Public hearings on Westar Energy’s $91 million rate increase request will be at 6 p.m. Tuesday in Topeka and Wednesday in Wichita.
The Tuesday hearing will occur at the Kansas Corporation Commission office at 1500 SW Arrowhead Road. It will also be broadcast by video conference in the College Center Conference Room at Kansas State University-Salina and Room 315 in Hughes Hall at Pittsburg State University.
The Wednesday hearing will be at Wichita State University in Room 180 (Entrance N) of the Eugene M. Hughes Metro Complex.
Recent rate increases
Since 2009, Westar customers have seen a $265 million increase in rates. The company is now seeking another $91 million increase. Here is a breakdown of rate increases.

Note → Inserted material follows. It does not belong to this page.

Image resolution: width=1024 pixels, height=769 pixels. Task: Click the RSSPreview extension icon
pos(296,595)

Note: The 2008 rate increase took effect in 2009.
2008: general rate increase, $130 million or 11 percent.
2009: transmission delivery rate increase, $31.8 million or 2.4 percent.
2009: environmental cost recovery rate increase, $32.4 million or 2.5 percent.

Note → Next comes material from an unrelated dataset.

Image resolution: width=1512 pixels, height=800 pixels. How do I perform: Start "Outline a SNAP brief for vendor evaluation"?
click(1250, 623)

2010: abbreviated rate increase, $17.1 million or 1.2 percent.
2010: transmission delivery rate increase, $6 million or .4 percent.
2010: environmental cost recovery rate increase, $13.5 million or .9 percent.
2010: energy efficiency rate increase, $5.8 million or .4 percent.
2011: transmission delivery rate increase, $17.4 million or 1.1 percent.
2011: environmental cost recovery rate increase, $11.2 million or .7 percent.
2012: rate increase request of $91 million or 5.85 percent.
— Source: Westar Energy
Topeka State regulators on Tuesday will hold the first of two public hearings on Westar Energy’s $91 million rate hike request.
If approved by the Kansas Corporation Commission, the proposal would increase residential customers’ bills by approximately $6.50, or 5.85 percent, per month, and give Westar shareholders a 10.6 percent return on equity.
Officials with Westar, the state’s largest electric company in Kansas, say the increase is needed to maintain a reliable system, comply with environmental regulations and keep its commitments to the employee pension system, which was hurt by stock market losses.
“Our costs to provide reliable service and comply with new regulations has increased since our last rate request, which has led us to ask for a modest increase in price,” Westar spokesman Leonard Allen said.
The Citizens’ Utility Ratepayer Board, or CURB, is opposed to the proposed increase.
“Westar is asking for 10.6 percent shareholder profit, which we believe is clearly excessive in a market where 30-year bonds are selling below 3 percent,
unemployment is high and risk has been moved to ratepayers through all of the line item riders,” said David Springe, consumer counsel for CURB.
But Westar’s Allen said the 10.6 percent return on equity is in line with Westar’s peers in the electric industry.
The “line item riders” Springe referred to are increases that Westar receives by passing through costs to ratepayers.
In 2008, Westar requested a $177 million rate increase and was granted a $130 million increase that took effect in 2009. Since then, the utility has also received several increases from the KCC through pass-throughs of costs related to transmission investments and environmental improvements at its plants.
“We need to rethink this policy of allowing annual increases with little oversight,” Springe said.
About $20 million of the proposed increase now before the KCC is to expand a tree-trimming program. Westar says this will reduce outages from tree branches falling on power lines, but Springe said $20 million extra for this job seemed high when Westar is already spending $25 million per year on tree trimming. Allen says that the preventive trimming program will save money in the long run and increase reliability.
Another $37 million is needed to help Westar’s employee pension fund, which was hurt by stock market losses.